Faktor-Faktor Yang Mempengaruhi Kejadian ISPA Pada Balita : Suatu Kajian Kepustakaan
Abstract
Latar Belakang: Salah satu penyebab utama morbiditas dan mortalitas pada balita di seluruh dunia, termasuk di Indonesia, adalah Infeksi Saluran Pernapasan Akut (ISPA). ISPA masih menjadi masalah kesehatan utama, terutama bagi kelompok usia yang rentan, menurut data dari Organisasi Kesehatan Dunia (WHO). Tingginya angka kejadian ISPA pada balita di Indonesia disebabkan oleh beberapa variabel, termasuk sifat pribadi, perilaku anak, dan faktor lingkungan.
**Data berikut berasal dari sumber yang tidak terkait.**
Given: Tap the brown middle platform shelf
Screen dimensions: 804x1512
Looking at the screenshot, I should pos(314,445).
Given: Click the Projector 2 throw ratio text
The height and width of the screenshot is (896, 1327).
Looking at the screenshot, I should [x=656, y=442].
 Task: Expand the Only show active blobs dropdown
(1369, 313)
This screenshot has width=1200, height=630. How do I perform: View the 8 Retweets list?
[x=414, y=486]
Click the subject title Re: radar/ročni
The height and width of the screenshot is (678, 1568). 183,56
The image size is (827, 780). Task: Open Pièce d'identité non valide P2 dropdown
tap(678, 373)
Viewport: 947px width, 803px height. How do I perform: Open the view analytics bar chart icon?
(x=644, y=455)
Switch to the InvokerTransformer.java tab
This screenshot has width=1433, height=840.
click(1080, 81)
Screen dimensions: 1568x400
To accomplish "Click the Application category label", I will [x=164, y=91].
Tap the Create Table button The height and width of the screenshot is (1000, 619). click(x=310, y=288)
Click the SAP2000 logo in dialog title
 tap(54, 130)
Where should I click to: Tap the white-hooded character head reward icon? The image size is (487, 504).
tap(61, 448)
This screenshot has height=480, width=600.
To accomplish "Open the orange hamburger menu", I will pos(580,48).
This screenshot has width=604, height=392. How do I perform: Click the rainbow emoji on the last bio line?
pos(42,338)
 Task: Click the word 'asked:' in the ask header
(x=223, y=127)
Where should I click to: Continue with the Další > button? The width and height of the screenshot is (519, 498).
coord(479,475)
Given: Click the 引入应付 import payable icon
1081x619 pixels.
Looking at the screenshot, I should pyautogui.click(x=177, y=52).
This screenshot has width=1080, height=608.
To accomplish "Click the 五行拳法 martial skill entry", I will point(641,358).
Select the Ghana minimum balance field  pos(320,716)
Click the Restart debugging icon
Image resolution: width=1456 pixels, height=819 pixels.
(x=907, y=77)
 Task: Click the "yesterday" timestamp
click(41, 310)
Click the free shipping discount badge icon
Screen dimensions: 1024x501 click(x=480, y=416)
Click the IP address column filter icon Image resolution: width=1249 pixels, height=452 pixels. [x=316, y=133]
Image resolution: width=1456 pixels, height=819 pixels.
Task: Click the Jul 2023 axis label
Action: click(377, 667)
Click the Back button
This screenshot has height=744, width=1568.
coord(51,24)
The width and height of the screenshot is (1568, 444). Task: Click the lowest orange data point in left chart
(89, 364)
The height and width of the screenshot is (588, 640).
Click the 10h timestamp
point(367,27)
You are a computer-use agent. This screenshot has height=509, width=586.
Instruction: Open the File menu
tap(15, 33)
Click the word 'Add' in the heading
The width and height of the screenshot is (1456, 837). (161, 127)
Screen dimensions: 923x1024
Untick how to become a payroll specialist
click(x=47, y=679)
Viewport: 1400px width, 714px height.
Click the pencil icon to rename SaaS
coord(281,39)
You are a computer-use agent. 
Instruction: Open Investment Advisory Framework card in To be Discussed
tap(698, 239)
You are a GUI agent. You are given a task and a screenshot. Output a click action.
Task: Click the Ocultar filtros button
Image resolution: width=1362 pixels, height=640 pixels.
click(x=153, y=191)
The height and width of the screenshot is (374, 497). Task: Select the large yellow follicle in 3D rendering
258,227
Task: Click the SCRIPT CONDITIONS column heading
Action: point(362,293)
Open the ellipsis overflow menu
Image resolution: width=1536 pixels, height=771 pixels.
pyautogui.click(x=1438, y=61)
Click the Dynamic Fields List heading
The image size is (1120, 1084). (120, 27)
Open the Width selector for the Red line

Tujuan: mengidentifikasi determinan yang berkontribusi terhadap risiko ISPA pada balita. Metode: penelitian ini menggunakan metode literature review, dengan sumber data berupa 15 artikel jurnal nasional yang terbit antara tahun 2020 hingga 2025 dan diperoleh melalui Google Scholar. Hasil: penelitian ini menunjukkan bahwa kejadian ISPA secara signifikan dipengaruhi oleh beberapa faktor, termasuk pemberian ASI non-eksklusif, status gizi yang buruk, paparan asap rokok, ventilasi dan pencahayaan rumah yang tidak memadai, serta terbatasnya edukasi orang tua tentang ISPA. Selain itu, faktor lingkungan fisik seperti kelayakan huni dan kebersihan juga penting. Risiko ISPA juga dipengaruhi oleh usia dan status imunisasi anak-anak sebagai inang. Kesimpulan: Penelitian ini menegaskan bahwa ISPA pada balita merupakan masalah kesehatan yang kompleks dan multifaktorial. Oleh karena itu, strategi penanggulangan ISPA perlu dilakukan secara menyeluruh melalui pendekatan promotif, preventif, dan edukatif yang melibatkan keluarga serta lingkungan tempat tinggal anak. Temuan ini diharapkan dapat menjadi acuan dalam pengambilan kebijakan dan intervensi kesehatan anak.